O encontro da OAB-PR foi pautado pelo caso de estupro de vulnerável em Minas Gerais em que o desembargador Magid Nauef Láuar, da 9ª Câmara Criminal do Tribunal de Justiça de Minas Gerais (TJMG), esqueceu um prompt de inteligência artificial na decisão que absolveu o réu. Láuar foi afastado do cargo após denúncias feitas ao Conselho Nacional de Justiça (CNJ) de que ele teria cometido crimes sexuais — o caso está em investigação pela Polícia Federal.
Segundo a presidente da OAB-BA, a resolução 615/2025 do CNJ, que trata sobre o uso de IA no Poder Judiciário, não é apenas uma norma administrativa, mas um argumento à disposição dos advogados.
A resolução do CNJ determinou que o uso da tecnologia não é proibido, mas que a participação e a supervisão humana são obrigatórias em “todas as etapas dos ciclos de desenvolvimento e de utilização das soluções que adotem técnicas de inteligência artificial” e que os resultados propostos pela IA devem sempre ser submetidos à análise e decisão humanas.
“Uma vez que o CNJ traz essa obrigatoriedade, se há um indício de que a decisão não passou por um controle humano efetivo, há um fundamento para se questionar a validade do ato”, disse Daniela Borges.
Harrison Targino, presidente da OAB-PB, refletiu que a incorporação da IA no direito brasileiro é um processo inevitável. “Até porque é uma tecnologia que também traz inegáveis impactos positivos”, afirmou Targino.
O CNJ tem cadastrado, no momento, 147 sistemas de IA em uso pelos Tribunais brasileiros.
Domingos Martins, presidente da Comissão de Prerrogativas da OAB-RS, lembrou de outra implicação do uso da IA: no direito ao duplo grau de jurisdição. No estado, a mesma inteligência artificial, “Gaia”, está sendo usada para a primeiro e segundo instâncias. Segundo Martins, isso traz o risco de que não haja um novo olhar após um recurso apelatório.
“O duplo grau existe para revisão. Esperamos um novo olhar, não meramente uma função carimbadora, seja por um humano e quer seja por inteligência artificial”, afirmou Martins.
Daniela Borges apontou três caminhos que a advocacia precisa seguir para lidar com essa realidade.

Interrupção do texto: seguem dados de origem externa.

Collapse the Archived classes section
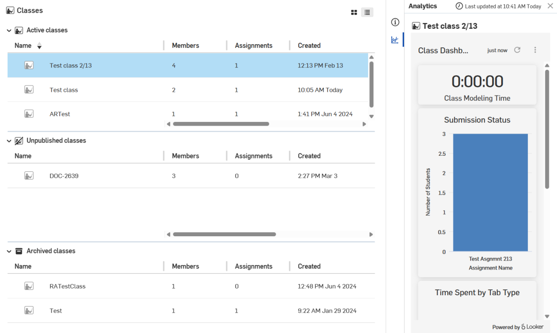 click(9, 251)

O primeiro é o letramento tecnológico como obrigação profissional. “Não precisamos ser programadores, mas precisamos entender o suficiente para fazer as perguntas certas”, disse ela.
O segundo é mostrar as singularidades de cada processo. “O distinguishing começa na atenção, não no recurso”, disse ela. “O advogado precisa demonstrar com precisão cirúrgica por que aquele processo não é igual aos outros.”
“A máquina agrupa o que é igual, se o advogado sabe o que a máquina não vê, ele tem uma vantagem”, disse Borges.
O terceiro, afirmou, é exigir transparência sobre a forma como as ferramentas de IA foram utilizadas na decisão.
Borges propõe que o artigo 489 do Código de Processo Penal seja reformado para incluir um texto estabelecendo que, nas decisões onde houver análise ou resumo de elementos probatórios por IA, o juiz deve identificar expressamente na fundamentação, qual a sua cognição autônoma sobre a prova e em que medida ela confirmou, divergiu ou corrigiu a análise algorítmica da IA.
Para Domingos Martins, isso é essencial para viabilizar que os advogados questionem as decisões.
“Precisamos saber como essa supervisão humana foi feita para que a gente possa impugnar uma decisão que feriu a resolução. Se a gente não detém esse conhecimento, isso não é possível”, afirmou.